Many systems in Nebraska have already undergone undesirable change, and in this case, management seeks to reduce the impacts or transform the system back to a more desirable state. The Dust Bowl is a recent historic example of a desirable state shifting to an undesirable system state (from grassland to Dust Bowl). The Dust Bowl also illustrates the idea of transformation—active human-guided regime change from an undesired state to a desired state. Former Dust Bowl lands are now some of the most productive in the United States. 

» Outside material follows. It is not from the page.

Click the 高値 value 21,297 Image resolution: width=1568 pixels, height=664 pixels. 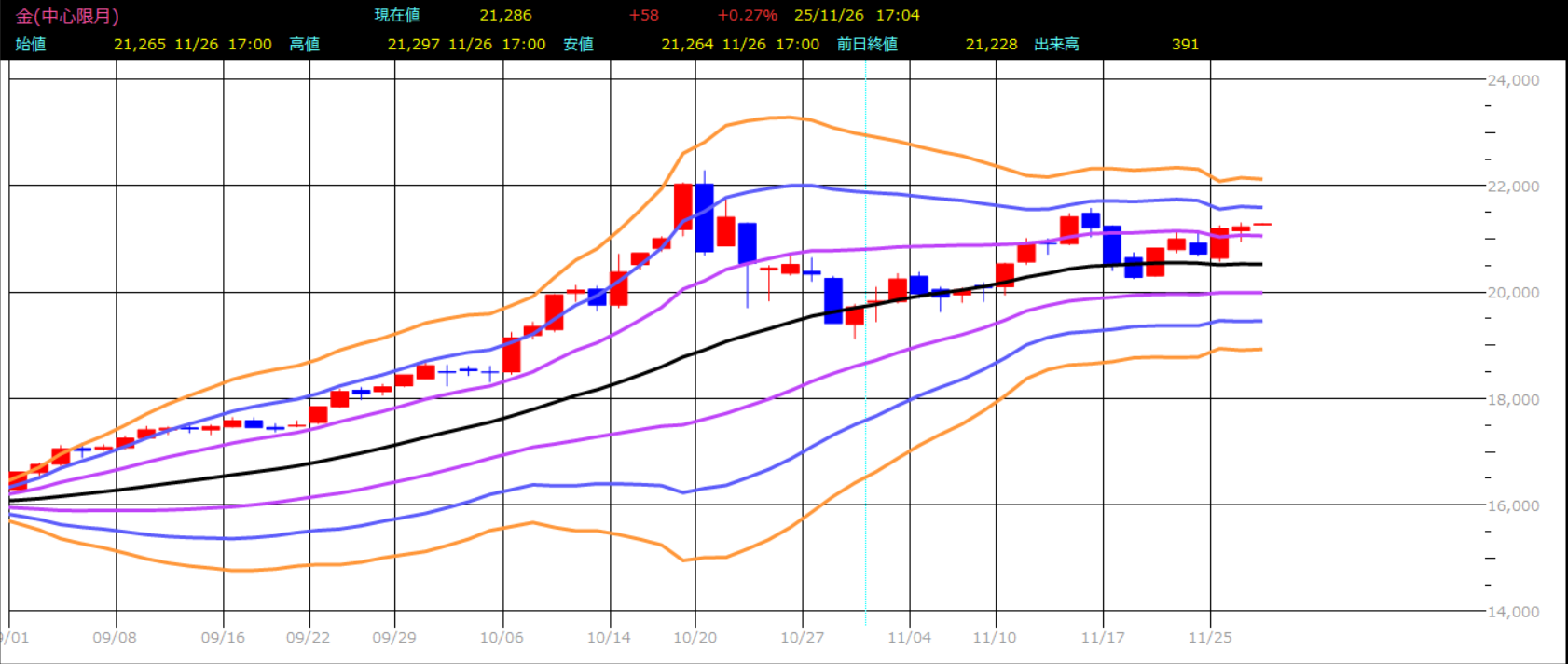pos(413,44)
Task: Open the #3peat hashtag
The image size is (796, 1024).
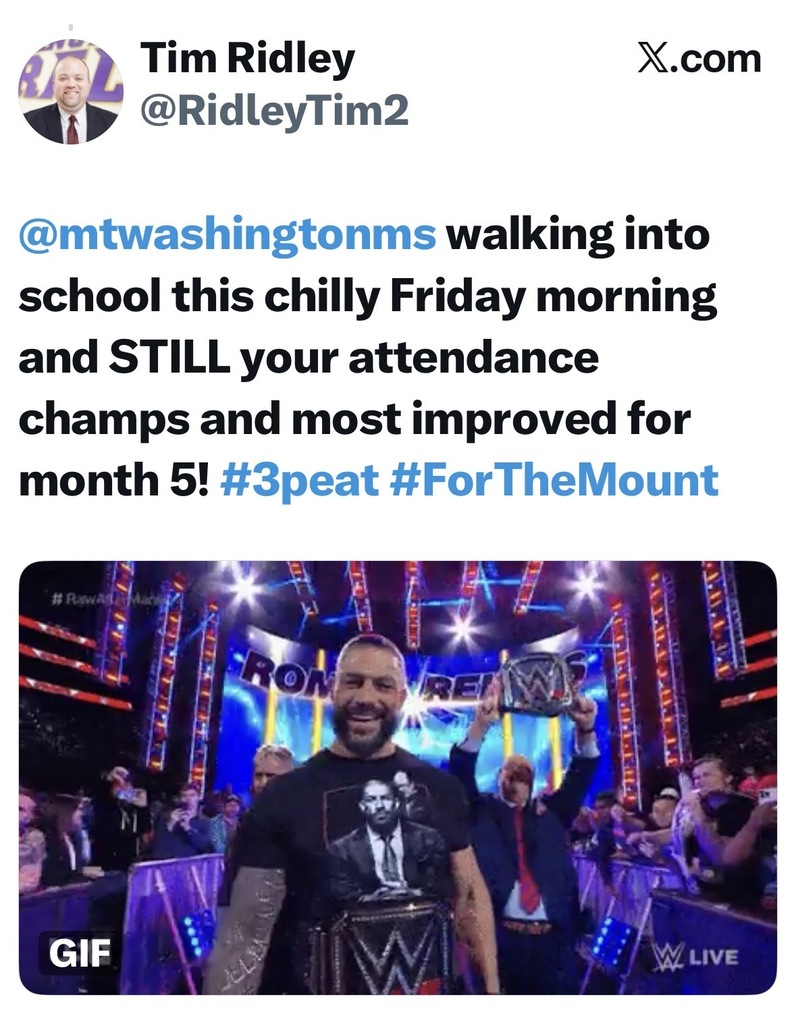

Corn crop growing in field

Rivers

The Platte River Basin is a significant resource for Nebraska and the Great Plains. It provides drinking water, irrigation waters for agriculture and habitat for wildlife, including migratory and endangered species. The Platte River formerly existed in a braided, sand-dominated highly mobile state, dominated by the effects of spring floods that scoured sandbars of vegetation. Water control structures and needs altered flows and limited flood events, leading to an alternative river state dominated by stationary islands, incised channels and vegetated sandbars. This state is desirable for humans (because it best provides irrigation waters and constant flows) but undesirable for many wildlife species. 

Aerial photo of the Platte River

Lakes

A classic example of alternative stable states is the change in shallow lakes from clear water to algae-dominated. This type of regime change occurs in some Nebraska lakes. When toxic algae dominates, the state of a lake becomes especially undesirable.

Lake Algae

Resilience Models 

Below are competing models representing the resilience response of systems over time and to perturbations. In A, B and C, resilience is shown in terms of hypothetical system trajectory and is shown on the Y-axis and time on the X-axis. In D, E and F, resilience is considered from a complex adaptive systems point of view. 

Models

A. A stationary system without perturbation.
Resilience Model A

System trajectory does not change or vary.

B. A stationary single equilibrium system with perturbation.
Resilience Model b

System trajectory drops with perturbation but bounces back with time. Here, the only metric is the time required to bounce back to equilibrium. Use of this model could lead to the erroneous conclusion that all systems will recover given sufficient time.

C. A stationary single equilibrium system with an alternative configuration of trajectory.
Resilience Model C

This model, as with Grafton et al. Figure 1, fails to capture the potential for systemic changes between regimes that lead to completely different trajectories following perturbation.

D. Ball and cup diagram of alternative states (cups) in a nonstationary, non-equilibrium system without perturbation.
Resilience Model D

This shows the state of the system (circle), which emphasizes its complex adaptive nature, rather than a specific system structure.

E. Ball and cup diagram of alternative states in a nonstationary, non-equilibrium system with perturbation.
Resilience Model E

In this case, perturbation does not exceed the resilience of the system. System trajectories are expected to vary but are maintained within a single basin of attraction (i.e., it has adaptive capacity conferred by ecological stability measures).

F. Ball and cup diagram of alternative states in a nonstationary, non-equilibrium system with perturbation that exceeds the resilience of the system.
Resilience Model F

The system is moved into an alternative basin of attraction, with completely different system-level properties (performance, function, structures, processes and feedbacks).